Exploring 8 Specialized AI Models
- Published on
- Authors
- Author
- Ram Simran G
- twitter @rgarimella0124
Hey there, AI enthusiasts! If you’ve been scrolling through Instagram lately, you might have stumbled upon those eye-catching infographics breaking down the wild world of AI models. I sure did—and they stopped me in my tracks. With sleek flowcharts glowing in neon hues, they visualized how eight powerhouse AI architectures work under the hood. From the text-whispering Large Language Models (LLMs) to the pixel-perfect Segment Anything Models (SAMs), these diagrams aren’t just pretty; they’re a roadmap to understanding how AI is evolving from chatty assistants to action-oriented wizards.
Inspired by those posts (and the images you shared—those vibrant flowcharts are gold!), I decided to unpack them here. We’ll dive into each model’s core pipeline, what makes it tick, and why it matters. Think of this as your cheat sheet to the AI multiverse. Grab a coffee, and let’s flow through the architectures.
Link to the viral post - https://www.instagram.com/reel/DL1LjQcvkXZ/?utm_source=ig_web_copy_link&igsh=MzRlODBiNWFlZA==
1️⃣ LLMs – Large Language Models 🧠
Large Language Models like GPT series are the rockstars of generative AI, churning out human-like text for everything from poetry to code. At their heart? A straightforward yet massively scaled pipeline.
Key Pipeline (Visualized):
- Input: Raw text query.
- Tokenization: Breaks text into bite-sized tokens.
- Embedding: Converts tokens into dense vectors capturing meaning.
- Transformer: The magic core—layers of attention mechanisms that weigh word relationships.
- Output: Generated text, token by token.
1. Input
|
2. Tokenization
|
3. Embedding
|
4. Transformer
|
5. Output
This linear flow is deceptively simple, but with billions of parameters, it enables deep reasoning and creativity. Pro tip: It’s why your AI buddy can debug Python and draft a sonnet. No wonder LLMs dominate creative writing and coding tasks.
2️⃣ LCMs – Large Concept Models 🌀
Meta’s brainchild, LCMs take a conceptual leap by treating entire sentences as holistic “concepts” rather than word salads. Enter SONAR space—a clever embedding realm that captures ideas beyond sequential tokens.
Key Pipeline (Visualized):
- Input: Text stream.
- Sentence Segmentation: Splits into meaningful chunks.
- SONAR Embedding: Maps sentences to a semantic “concept” space.

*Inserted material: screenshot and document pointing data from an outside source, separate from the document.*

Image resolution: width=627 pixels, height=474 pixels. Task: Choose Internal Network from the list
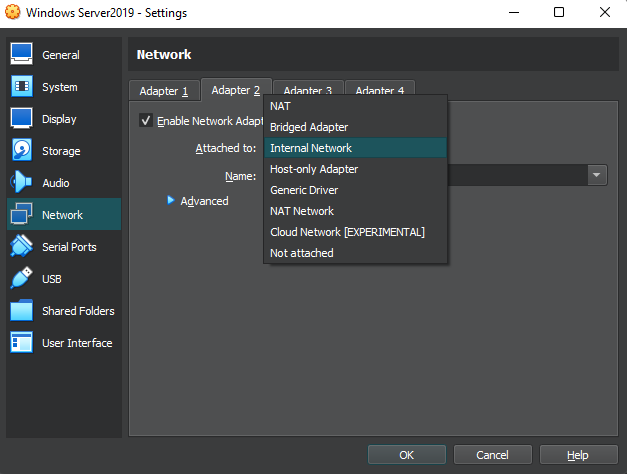(311, 148)
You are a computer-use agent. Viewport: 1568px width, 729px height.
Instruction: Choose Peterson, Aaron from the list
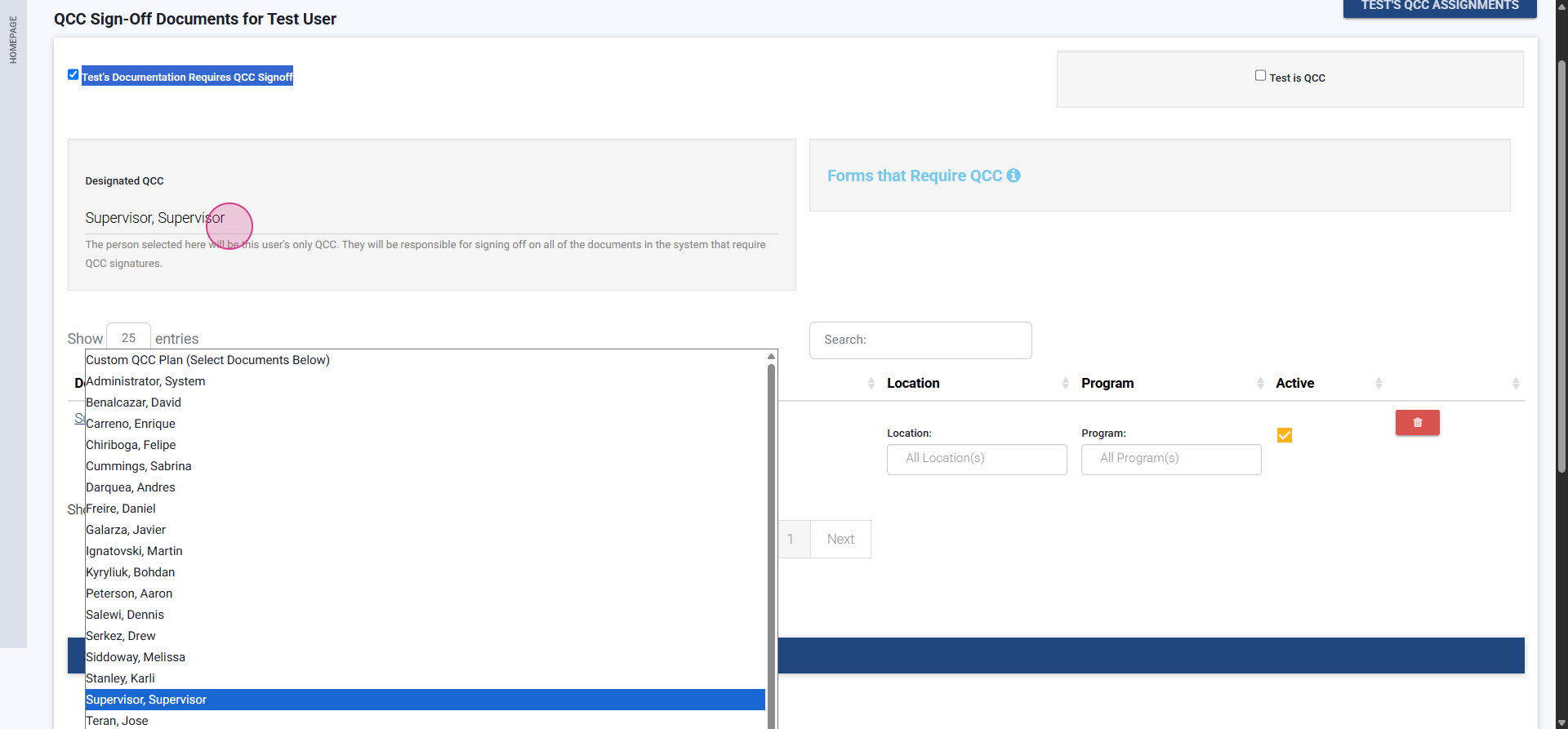[x=129, y=593]
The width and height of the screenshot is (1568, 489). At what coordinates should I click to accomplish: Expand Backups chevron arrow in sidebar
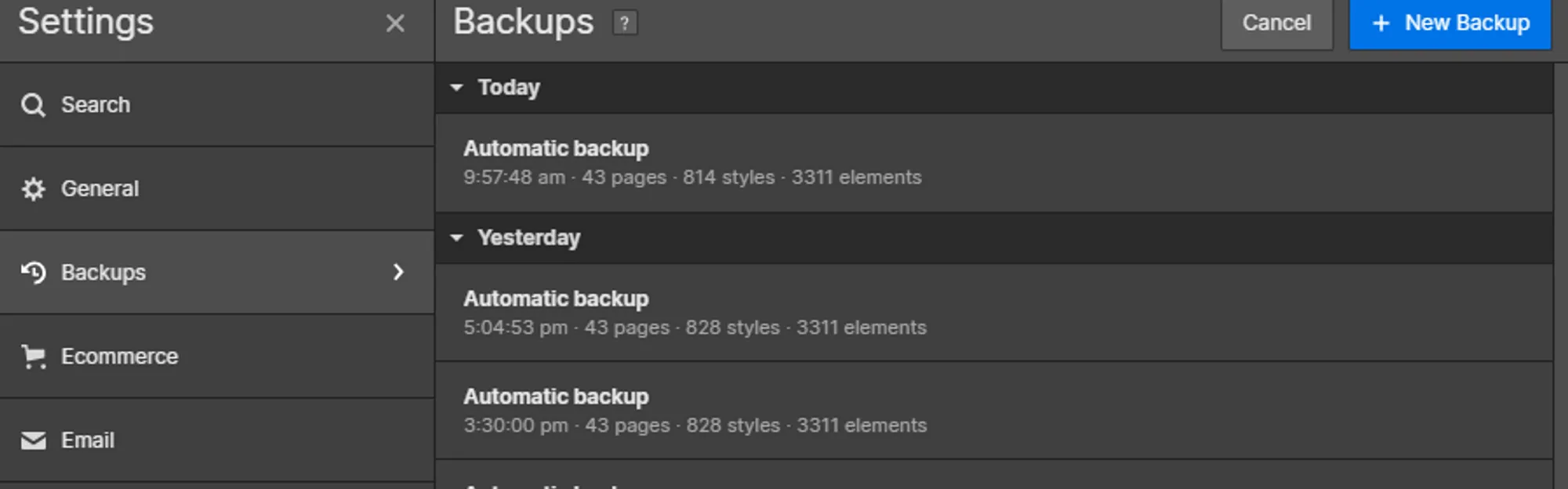tap(398, 272)
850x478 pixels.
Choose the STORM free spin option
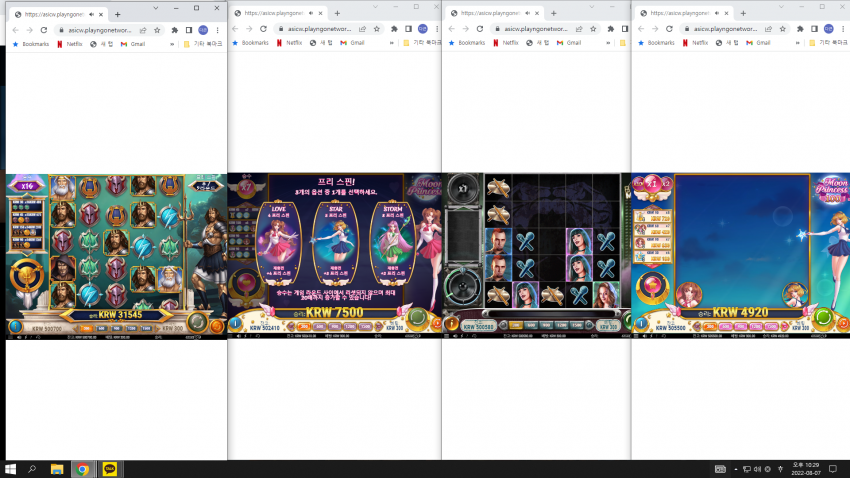tap(392, 243)
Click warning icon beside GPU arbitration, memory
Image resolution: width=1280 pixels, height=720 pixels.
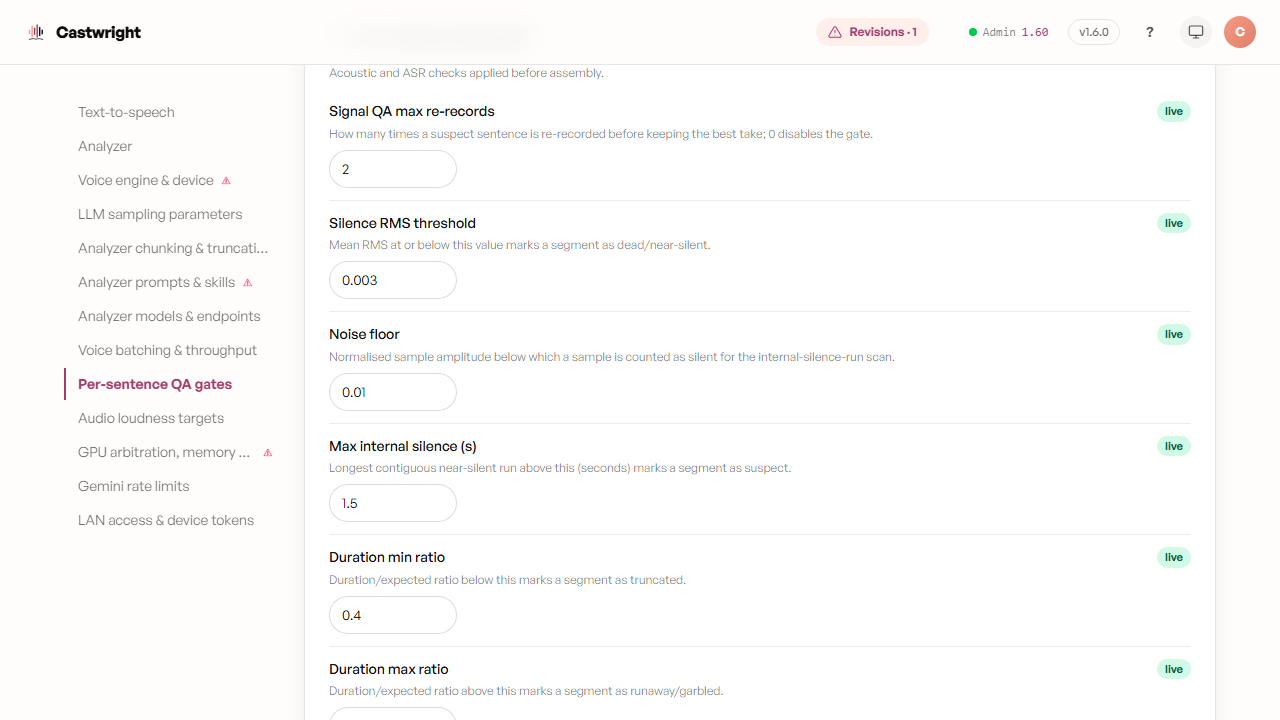tap(268, 453)
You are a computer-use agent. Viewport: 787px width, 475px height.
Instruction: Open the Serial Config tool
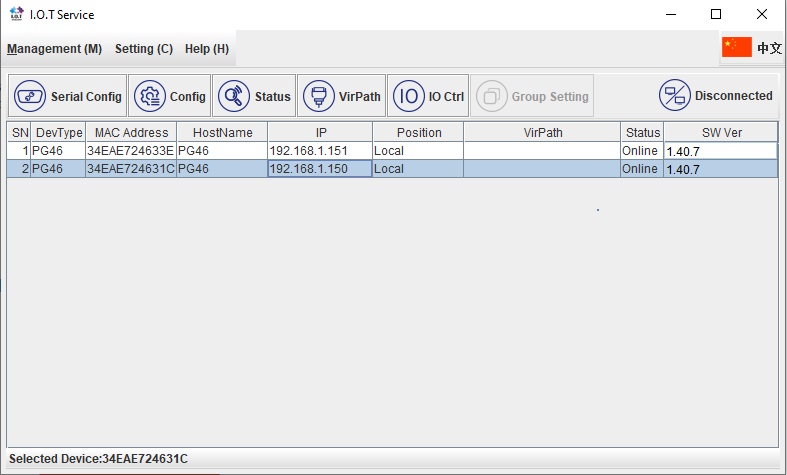68,96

- Diffusion: A generative process (like in image models) to evolve concepts.
- Advanced Patterning & Hidden Process: Refines patterns with quantization for efficiency.
- Output: Refined, concept-driven generation.
1. Input
|
2. Sentence Segmentation
|
3. SONAR Embedding
|
4. Diffusion
/ 6. Advanced 5. Hidden
Patterning Process
/
7. Quantization
|
8. Output LCMs shine in abstract reasoning, where context isn’t just words—it’s vibes. Imagine AI grasping sarcasm or metaphors without getting lost in the weeds. This model’s purple-hued flowchart screams innovation for next-gen semantic search.
3️⃣ VLMs – Vision-Language Models 🖼️
Why stick to text when the world is visual? VLMs bridge the gap, fusing images and words for tasks like captioning photos or answering “What’s happening here?” They’re the backbone of multimodal AI, powering tools like image describers.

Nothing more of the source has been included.